Boulder County’s commissioners also contest the metric, stating: “One might as well use the entire state of Colorado as one’s comparative metric; it is equally misguided.”
Spenst, with Eldora Mountain Resort, describes the whole process as exhaustive and having looked at all sides of the issue.
Asked why he would proceed with the expansion, particularly toward Middle Boulder Creek, in the face of the concerns, he says, “Because I don’t think that their concerns are valid and the EIS addresses all the comments and everything that has been concerns and we see really no reason not to continue.”
Some question the incentive the Forest Service has to foster ski area growth, given the millions of dollars in leases they receive from resorts.
“I’ve noticed that the Forest Service has been very accommodating to Eldora Mountain Resort’s expansion proposal from the very beginning,” Ikler says. “They gave EMR a favorable interpretation of the 2011 Forest Plan Revision that opened the door for the ski area to expand, an exemption to a wetland impact rule and failed to do a promised independent wind study, despite the fact that one of the major rationale for Eldora’s expansion is wind.”
The Boulder County Commissioners letter states, “the County does not agree that the Final [Environmental Impact Statement] has used the best available science and information.”
The Environmental Protection Agency concluded that in some ways, they didn’t have enough information in the 550-page Environmental Impact Statement to fully assess the environmental impacts of the proposed expansion. In general, the agency found the two action alternatives had “potential impacts that should be avoided” but that the Draft EIS didn’t contain sufficient information to fully assess those environmental impacts.

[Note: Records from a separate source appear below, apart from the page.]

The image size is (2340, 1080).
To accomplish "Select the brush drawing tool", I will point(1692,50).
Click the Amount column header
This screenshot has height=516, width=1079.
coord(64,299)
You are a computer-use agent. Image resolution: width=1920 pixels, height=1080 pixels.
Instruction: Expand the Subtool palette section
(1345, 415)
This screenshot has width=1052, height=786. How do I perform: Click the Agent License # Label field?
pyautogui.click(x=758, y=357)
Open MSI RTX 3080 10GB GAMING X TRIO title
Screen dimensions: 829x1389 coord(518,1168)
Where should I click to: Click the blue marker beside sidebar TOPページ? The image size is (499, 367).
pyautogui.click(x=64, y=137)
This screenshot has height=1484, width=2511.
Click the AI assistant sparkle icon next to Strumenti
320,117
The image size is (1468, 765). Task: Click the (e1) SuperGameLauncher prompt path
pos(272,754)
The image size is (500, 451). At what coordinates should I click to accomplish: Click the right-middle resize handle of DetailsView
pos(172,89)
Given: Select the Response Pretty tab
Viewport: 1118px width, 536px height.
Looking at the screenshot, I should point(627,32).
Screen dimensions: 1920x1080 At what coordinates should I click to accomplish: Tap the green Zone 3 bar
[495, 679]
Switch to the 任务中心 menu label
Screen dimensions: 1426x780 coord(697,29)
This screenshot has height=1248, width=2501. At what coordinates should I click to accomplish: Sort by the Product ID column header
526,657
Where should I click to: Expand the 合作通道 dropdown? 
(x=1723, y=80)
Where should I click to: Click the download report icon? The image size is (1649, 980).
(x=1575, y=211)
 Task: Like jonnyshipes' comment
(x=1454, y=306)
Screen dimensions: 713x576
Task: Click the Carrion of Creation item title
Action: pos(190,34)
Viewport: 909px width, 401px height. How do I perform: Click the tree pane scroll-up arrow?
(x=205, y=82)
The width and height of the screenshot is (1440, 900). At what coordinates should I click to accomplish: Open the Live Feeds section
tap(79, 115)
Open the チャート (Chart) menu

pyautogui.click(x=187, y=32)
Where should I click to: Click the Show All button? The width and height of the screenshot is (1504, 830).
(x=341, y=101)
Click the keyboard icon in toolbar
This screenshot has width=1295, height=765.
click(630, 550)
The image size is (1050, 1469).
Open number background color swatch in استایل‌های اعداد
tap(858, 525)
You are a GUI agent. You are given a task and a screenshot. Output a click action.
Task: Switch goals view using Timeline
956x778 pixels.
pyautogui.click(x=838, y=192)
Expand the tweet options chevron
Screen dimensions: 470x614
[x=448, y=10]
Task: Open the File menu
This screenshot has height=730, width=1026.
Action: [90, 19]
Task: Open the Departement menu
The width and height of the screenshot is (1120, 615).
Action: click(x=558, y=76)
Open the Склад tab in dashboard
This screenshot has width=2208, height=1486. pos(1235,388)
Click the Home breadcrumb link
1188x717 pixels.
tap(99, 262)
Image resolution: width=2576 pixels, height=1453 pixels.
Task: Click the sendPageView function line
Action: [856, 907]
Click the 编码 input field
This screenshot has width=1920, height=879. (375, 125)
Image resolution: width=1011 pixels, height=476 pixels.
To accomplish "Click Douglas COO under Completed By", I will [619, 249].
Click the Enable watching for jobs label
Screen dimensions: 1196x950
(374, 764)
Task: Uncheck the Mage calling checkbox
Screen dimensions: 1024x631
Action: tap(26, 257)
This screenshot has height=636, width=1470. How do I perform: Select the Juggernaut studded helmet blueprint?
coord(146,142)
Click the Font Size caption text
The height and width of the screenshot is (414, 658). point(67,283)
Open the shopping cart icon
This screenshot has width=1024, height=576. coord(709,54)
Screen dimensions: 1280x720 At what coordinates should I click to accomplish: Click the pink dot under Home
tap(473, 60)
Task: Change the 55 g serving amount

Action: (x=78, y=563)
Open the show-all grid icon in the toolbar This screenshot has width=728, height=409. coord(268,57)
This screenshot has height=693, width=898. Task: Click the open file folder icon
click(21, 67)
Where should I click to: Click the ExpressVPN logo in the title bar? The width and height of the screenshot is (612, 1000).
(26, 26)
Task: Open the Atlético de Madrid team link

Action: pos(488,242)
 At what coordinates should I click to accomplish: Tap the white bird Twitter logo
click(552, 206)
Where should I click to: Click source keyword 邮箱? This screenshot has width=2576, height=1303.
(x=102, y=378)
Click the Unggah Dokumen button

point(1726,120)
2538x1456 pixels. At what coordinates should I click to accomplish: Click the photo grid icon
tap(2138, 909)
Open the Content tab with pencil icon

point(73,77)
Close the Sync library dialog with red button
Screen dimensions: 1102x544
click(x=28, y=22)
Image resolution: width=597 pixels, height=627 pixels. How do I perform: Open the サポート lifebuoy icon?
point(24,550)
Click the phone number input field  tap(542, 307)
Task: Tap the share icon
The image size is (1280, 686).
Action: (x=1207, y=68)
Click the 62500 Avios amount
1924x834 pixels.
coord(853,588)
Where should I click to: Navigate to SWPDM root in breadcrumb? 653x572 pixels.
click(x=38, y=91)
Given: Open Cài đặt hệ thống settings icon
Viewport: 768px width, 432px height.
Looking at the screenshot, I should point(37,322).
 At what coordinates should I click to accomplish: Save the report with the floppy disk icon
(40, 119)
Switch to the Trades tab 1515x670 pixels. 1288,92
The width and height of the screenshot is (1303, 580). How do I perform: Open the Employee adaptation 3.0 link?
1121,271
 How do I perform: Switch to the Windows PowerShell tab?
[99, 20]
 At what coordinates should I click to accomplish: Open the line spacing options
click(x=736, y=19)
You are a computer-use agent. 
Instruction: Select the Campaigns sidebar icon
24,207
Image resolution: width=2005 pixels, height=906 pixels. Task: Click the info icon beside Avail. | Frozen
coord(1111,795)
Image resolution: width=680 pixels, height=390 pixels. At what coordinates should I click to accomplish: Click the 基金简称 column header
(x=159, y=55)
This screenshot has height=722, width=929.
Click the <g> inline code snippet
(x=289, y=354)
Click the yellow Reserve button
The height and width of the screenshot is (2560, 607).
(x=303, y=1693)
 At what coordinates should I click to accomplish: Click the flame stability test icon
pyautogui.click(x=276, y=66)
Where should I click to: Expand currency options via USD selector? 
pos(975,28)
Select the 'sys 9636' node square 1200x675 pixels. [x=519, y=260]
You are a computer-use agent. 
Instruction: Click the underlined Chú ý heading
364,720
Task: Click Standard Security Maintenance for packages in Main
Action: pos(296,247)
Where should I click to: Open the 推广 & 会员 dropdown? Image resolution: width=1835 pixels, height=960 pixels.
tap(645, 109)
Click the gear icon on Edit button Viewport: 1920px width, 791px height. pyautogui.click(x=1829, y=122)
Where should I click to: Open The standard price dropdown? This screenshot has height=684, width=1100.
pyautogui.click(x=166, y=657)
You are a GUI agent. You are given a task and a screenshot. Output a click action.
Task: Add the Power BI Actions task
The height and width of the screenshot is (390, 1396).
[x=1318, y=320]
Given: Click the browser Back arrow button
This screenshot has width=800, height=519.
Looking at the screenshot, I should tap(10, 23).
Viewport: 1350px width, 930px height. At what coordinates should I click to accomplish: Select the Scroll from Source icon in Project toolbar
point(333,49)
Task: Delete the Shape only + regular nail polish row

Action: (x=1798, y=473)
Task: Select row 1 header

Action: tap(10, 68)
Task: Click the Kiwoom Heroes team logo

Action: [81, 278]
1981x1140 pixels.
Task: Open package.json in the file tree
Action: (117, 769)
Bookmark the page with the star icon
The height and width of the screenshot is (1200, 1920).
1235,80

Both that draft assessment and the master plan revisions from Eldora were prepared by SE Group. The Forest Service doesn’t see that as a conflict of interest; SE Group doesn’t have a financial stake in the outcome, and though paid for by the proponent, in this case Eldora, cannot communicate with Eldora through the process.
“You’re hiring a neutral third party whose purpose is to consult and to do projects like this,” she says.
Requiring the proponent to hire a consultant takes part of the burden off the taxpayers, she adds, and the Forest Service’s in-house team of experts reviews all of the information compiled by the consultant.
“There’s a conflict of interest that is rather glaring when it’s an exercise in self-justification,” says Young. “The suspicion in the community is that this is, as a lot of real estate is, a way to get permits and plans approved and in place and then try to sell.”